VIDEO: L'operazione dei carabinieri, ne manca ancora uno all'appello

IL COLLEGAMENTO FRA I COMPLICI. Le indagini avevano portato infine ad appurare che la collaborazione fra i due complici arrestati a febbraio non era stata occasionale. Diversi testimoni avevano riconosciuto il 59enne quale avventore di un bar di Padova dove, la mattina presto, sono solite incontrarsi le guardie giurate prima di intraprendere servizio. Ad aggravare la posizione dei due anche il ritrovamento di alcuni scontrini fiscali di un bar a poca distanza dalla sede della Civis. Le indagini sono proseguite fino ad oggi, per individuare gli altri due componenti del commando.

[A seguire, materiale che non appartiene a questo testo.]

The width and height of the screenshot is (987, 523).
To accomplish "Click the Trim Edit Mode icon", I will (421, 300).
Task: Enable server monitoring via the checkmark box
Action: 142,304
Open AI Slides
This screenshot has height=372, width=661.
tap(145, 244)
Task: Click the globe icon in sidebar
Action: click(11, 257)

IL DNA. All’interno del garage in cui a novembre erano state sequestrate le armi, altre piccole tracce, soprattutto profili di dna, non sono sfuggiti all’attenta analisi degli uomini del Ris di Parma. Attribuire un nome ai proprietari di ogni singolo profilo è stato un lavoro lungo e certosino. Il personale del nucleo investigativo di Padova, dopo aver ricostruito una serie di relazioni tra vari pluripregiudicati dediti a questo tipo di crimine, ha iniziato un'attività di analisi e monitoraggio dei loro spostamenti e frequentazioni, fino ad arrivare all’identificazione degli ultimi arrestati, successivamente confermato dal riscontro del dna. La libertà del quinto componente della banda avrebbe le ore contate.